═══ Records to process ═══

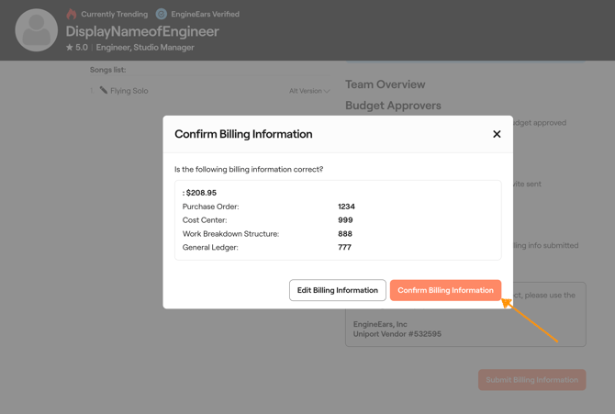Click Confirm Billing Information button

pyautogui.click(x=445, y=290)
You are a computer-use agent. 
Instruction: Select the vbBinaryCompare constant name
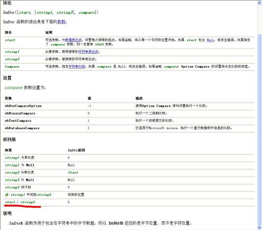[20, 113]
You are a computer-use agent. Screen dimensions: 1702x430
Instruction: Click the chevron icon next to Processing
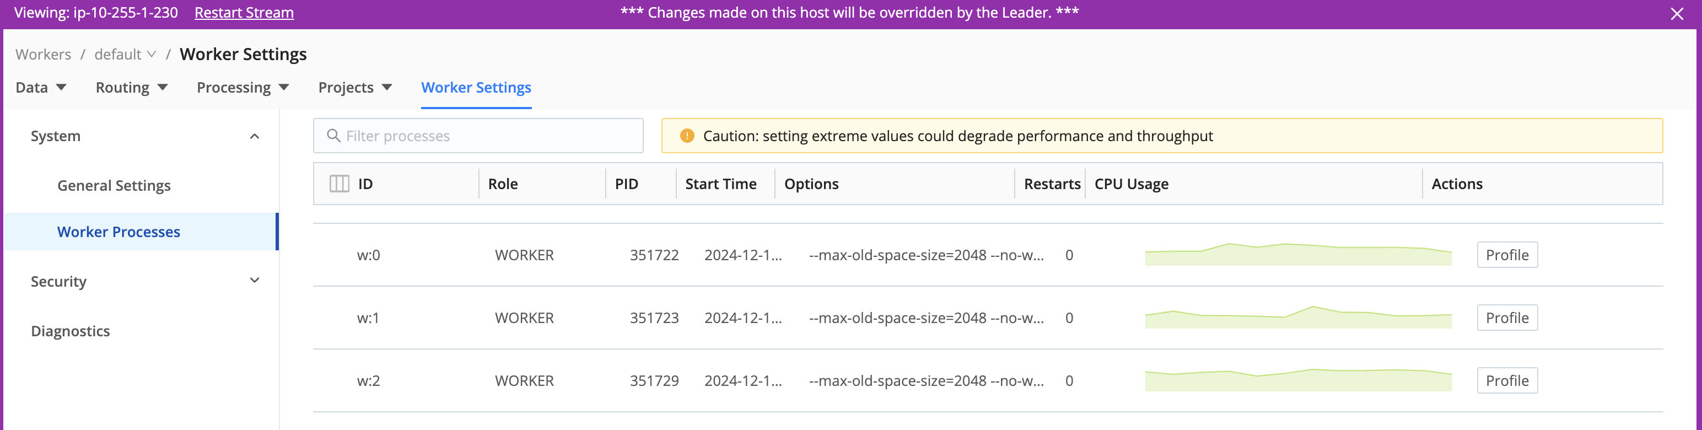click(x=284, y=87)
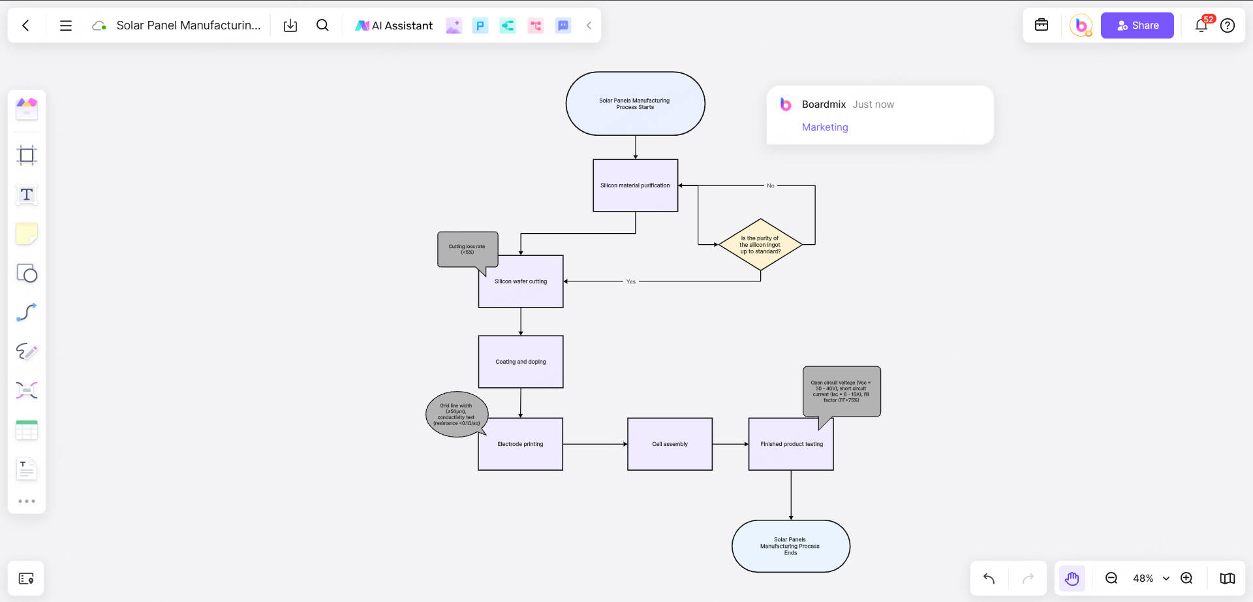The image size is (1253, 602).
Task: Open the main hamburger menu
Action: (x=65, y=25)
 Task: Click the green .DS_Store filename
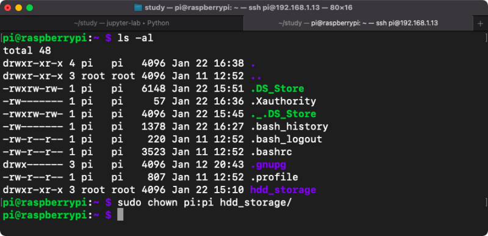click(278, 89)
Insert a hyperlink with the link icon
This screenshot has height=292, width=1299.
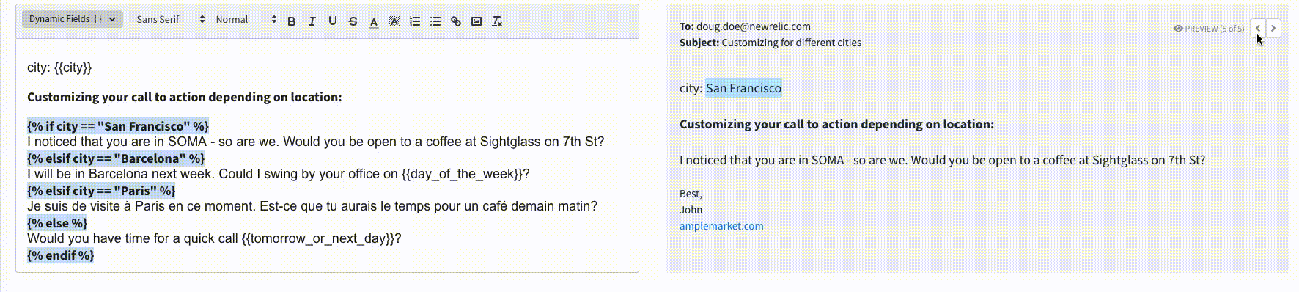click(x=456, y=21)
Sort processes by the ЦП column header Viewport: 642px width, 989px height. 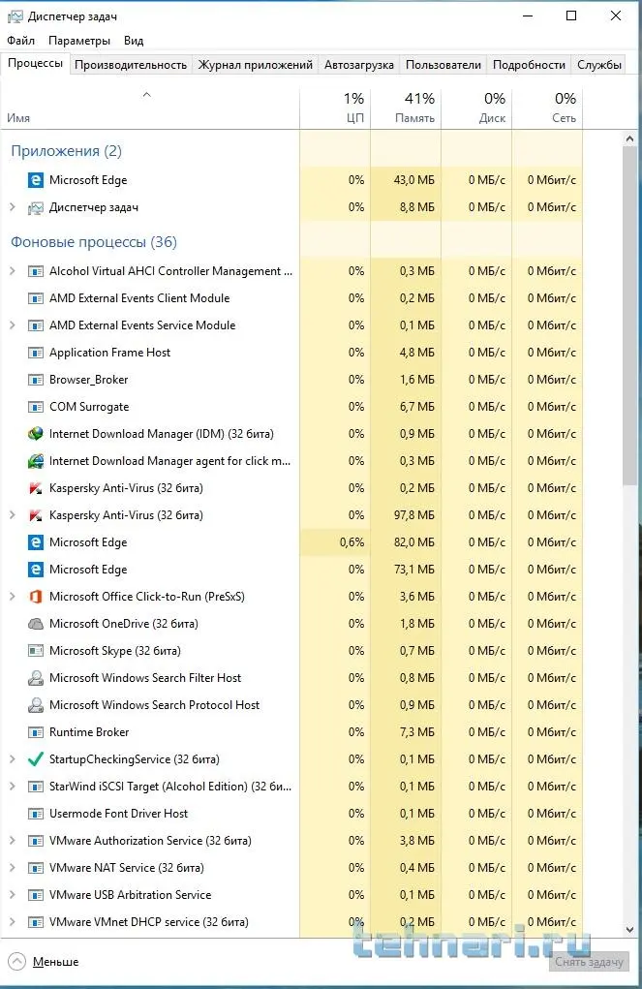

═══

*Your objective*
Please set down exactly the lines from the one holding "Insert a hyperlink with the link icon" through the last line of the entries, both ends included, and skip pictures.

*Result of the exercise*
Insert a hyperlink with the link icon
This screenshot has height=292, width=1299.
click(x=456, y=21)
Sort processes by the ЦП column header Viewport: 642px width, 989px height. 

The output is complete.